→ What is being asked
After reading each line of the entries, give the number of lines that contain "computer" and nothing else.

→ Dataset excerpts
****

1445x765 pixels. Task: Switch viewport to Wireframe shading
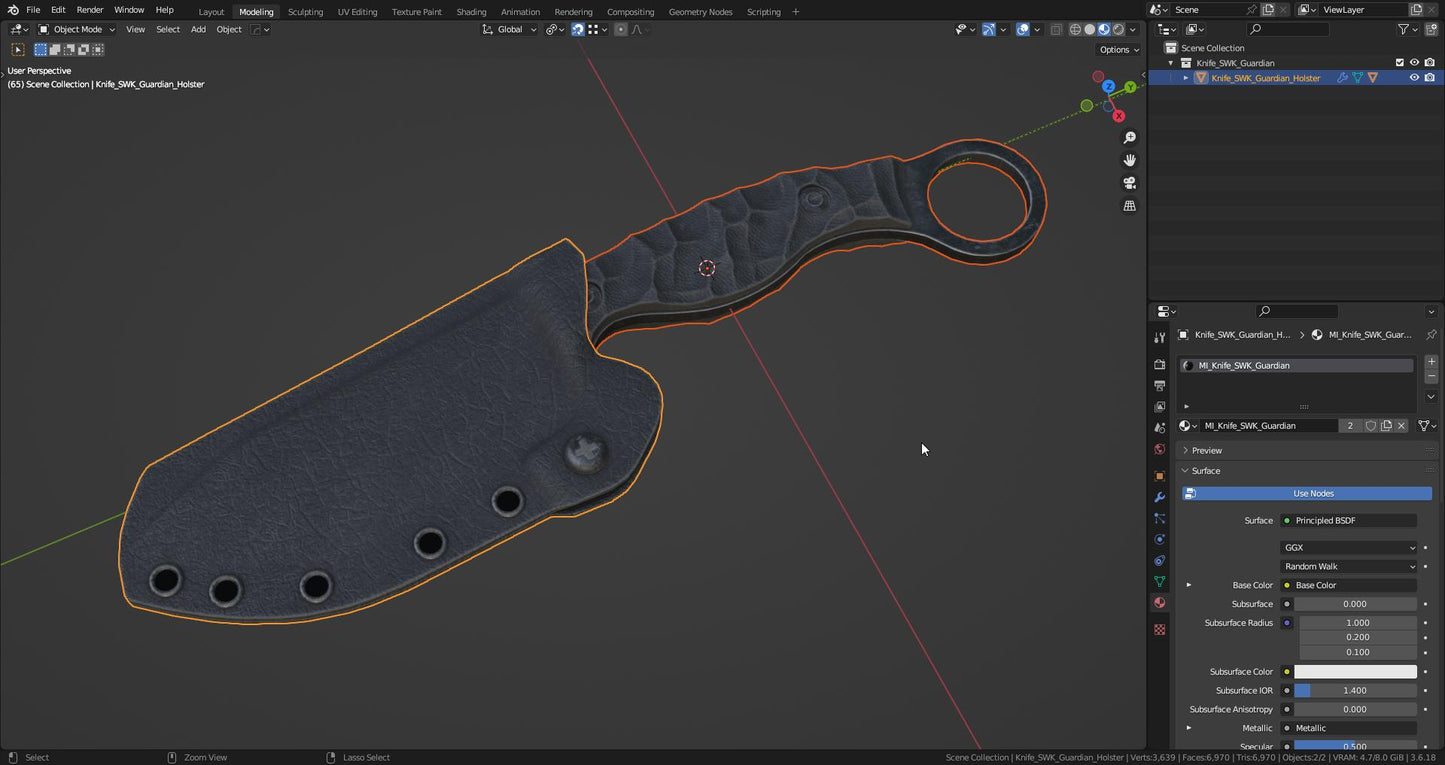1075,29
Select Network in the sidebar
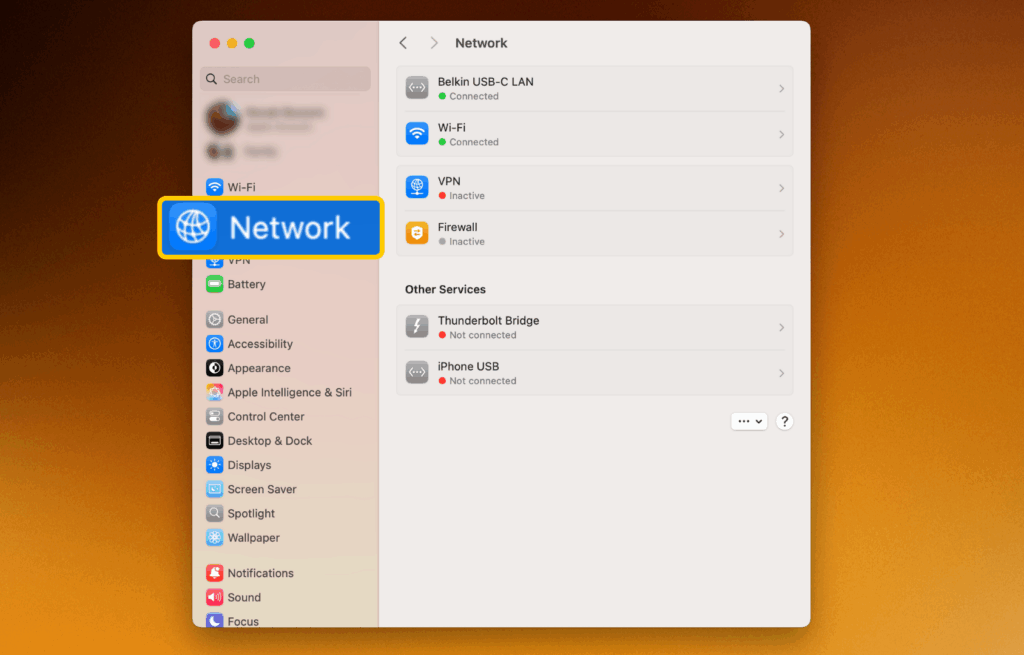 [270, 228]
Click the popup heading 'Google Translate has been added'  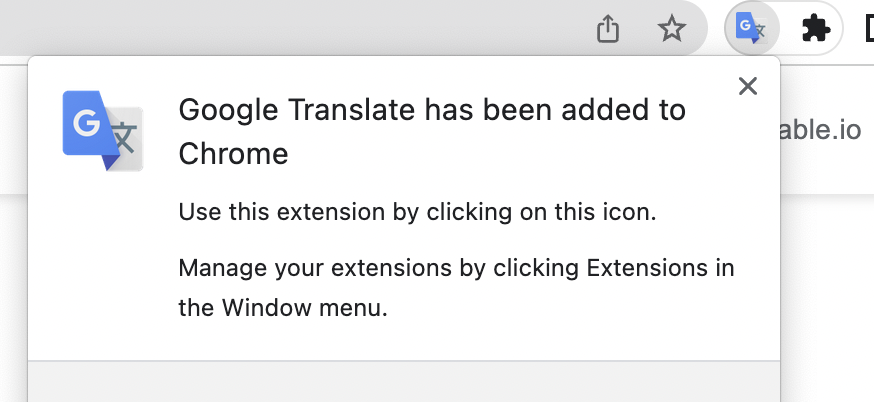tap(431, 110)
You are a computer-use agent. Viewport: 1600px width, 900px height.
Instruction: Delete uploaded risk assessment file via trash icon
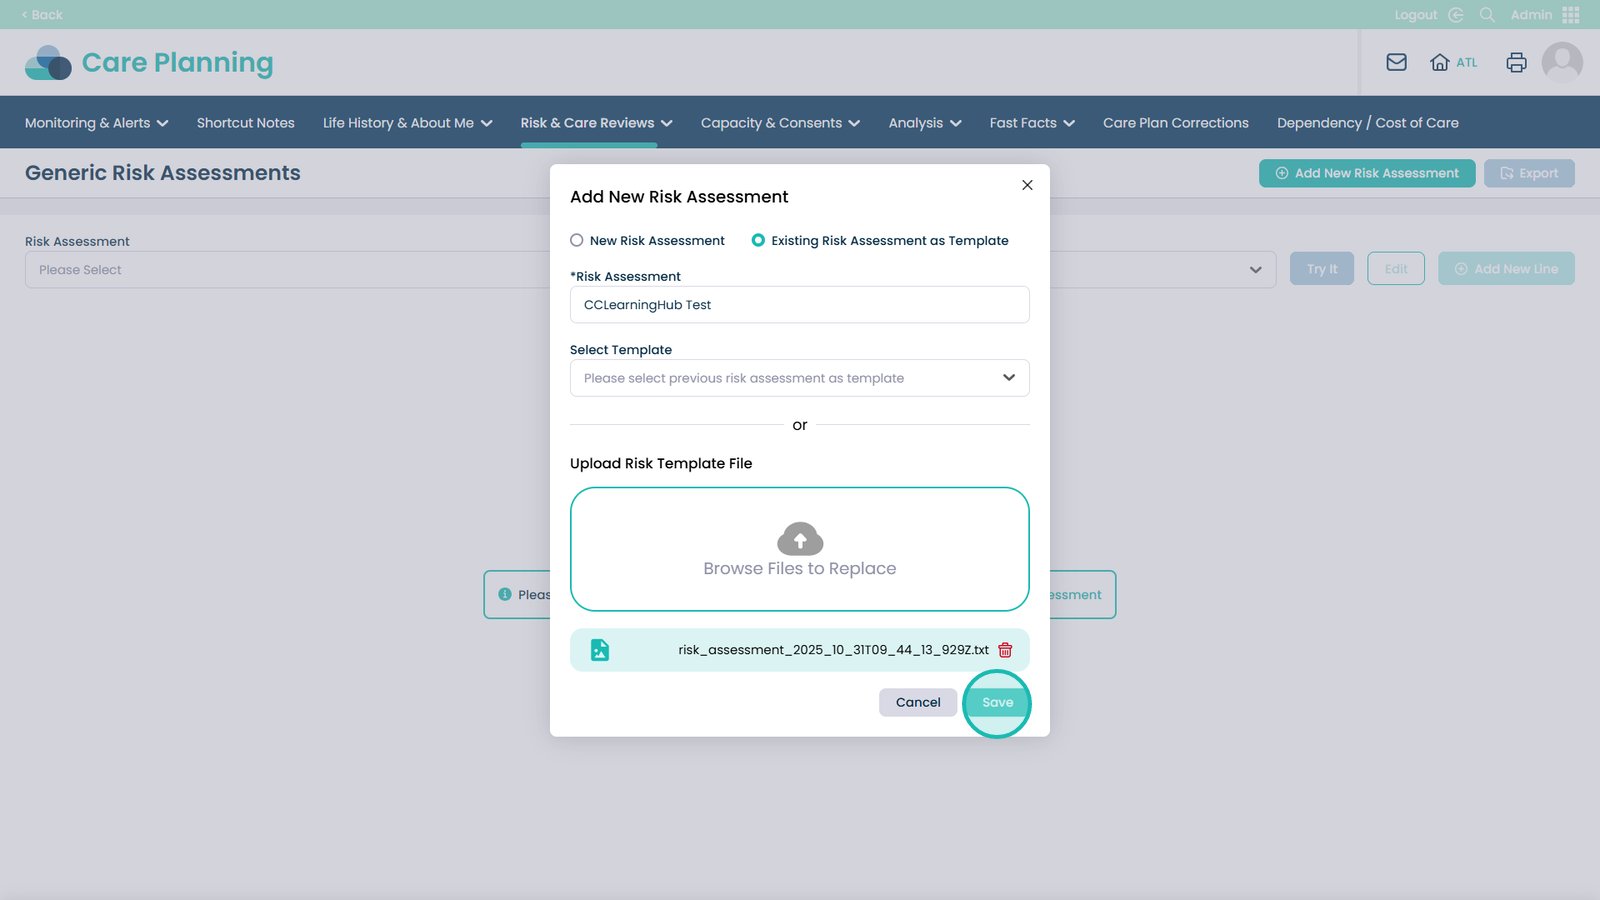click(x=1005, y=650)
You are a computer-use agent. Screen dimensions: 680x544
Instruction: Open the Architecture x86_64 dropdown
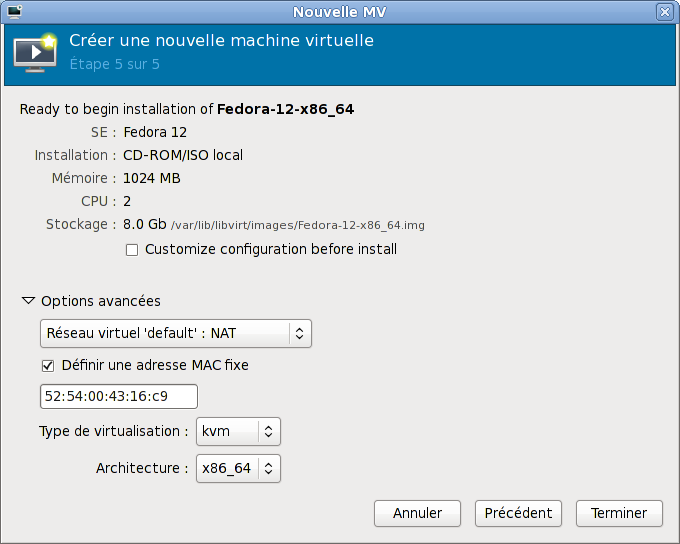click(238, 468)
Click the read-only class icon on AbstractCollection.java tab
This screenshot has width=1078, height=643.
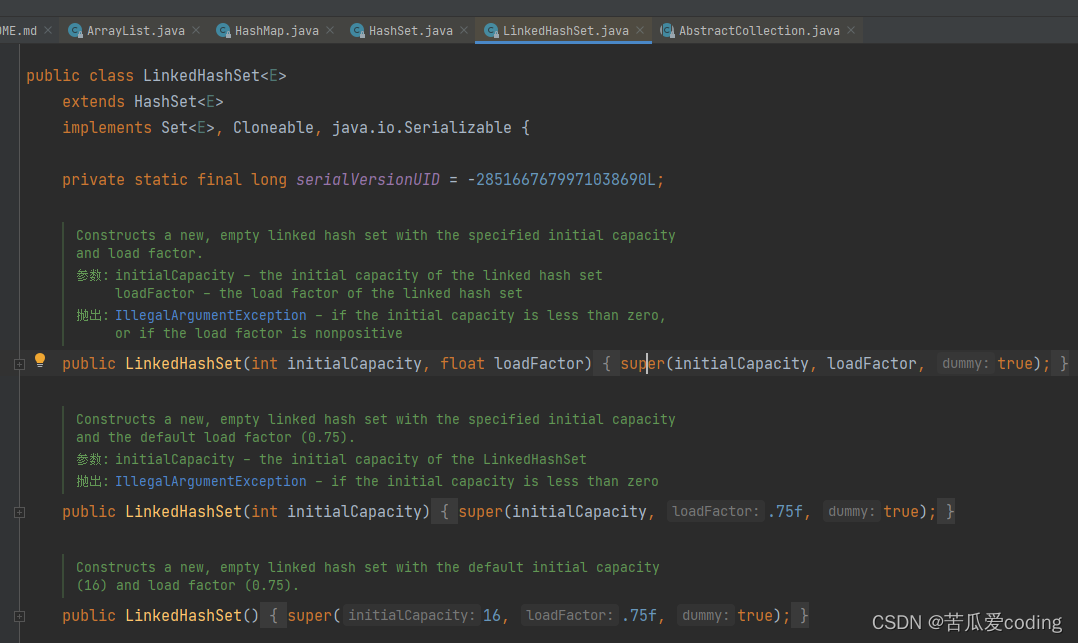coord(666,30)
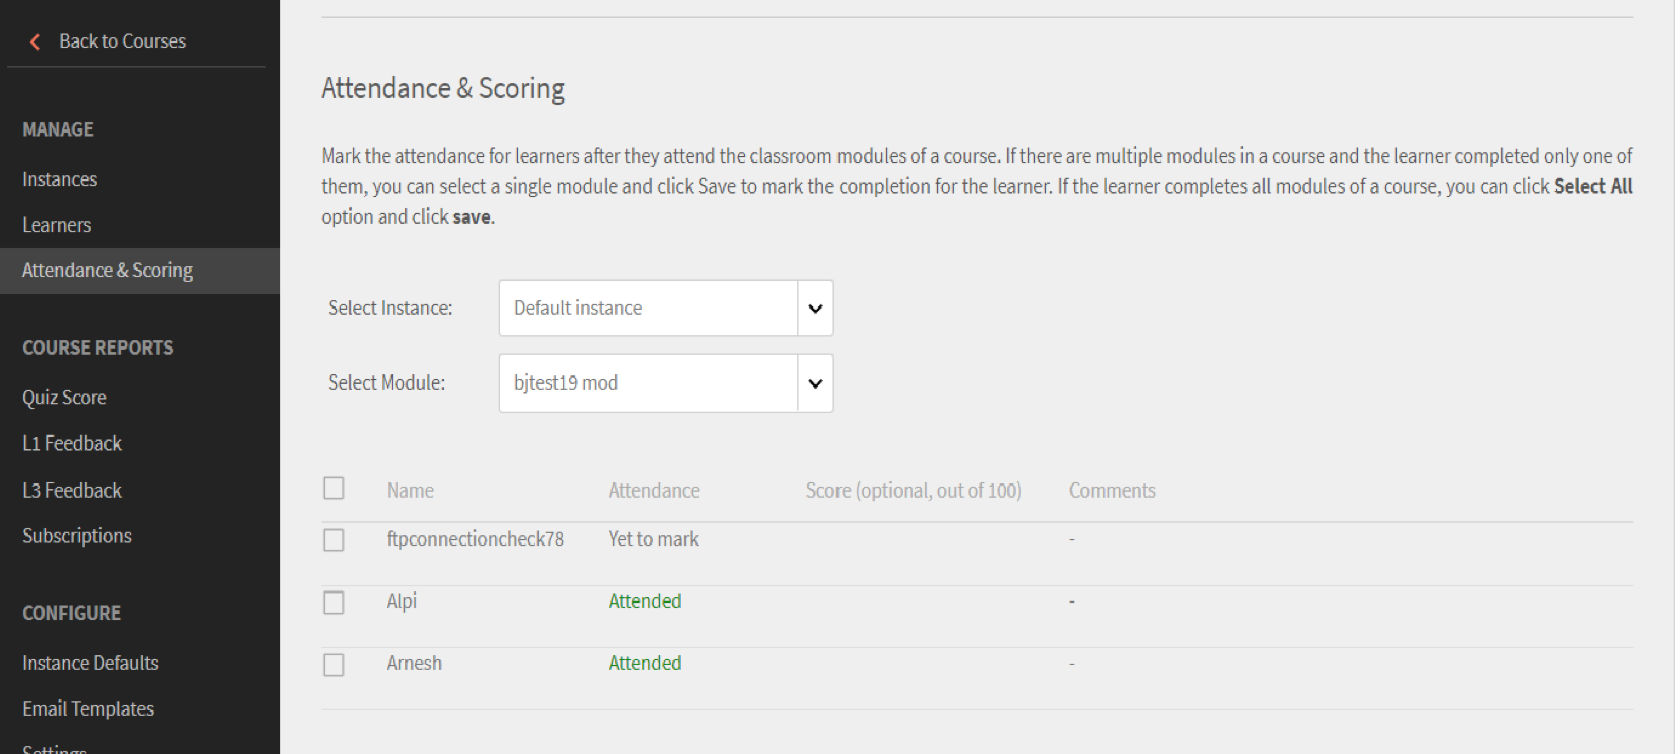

****

→ Result for this task
2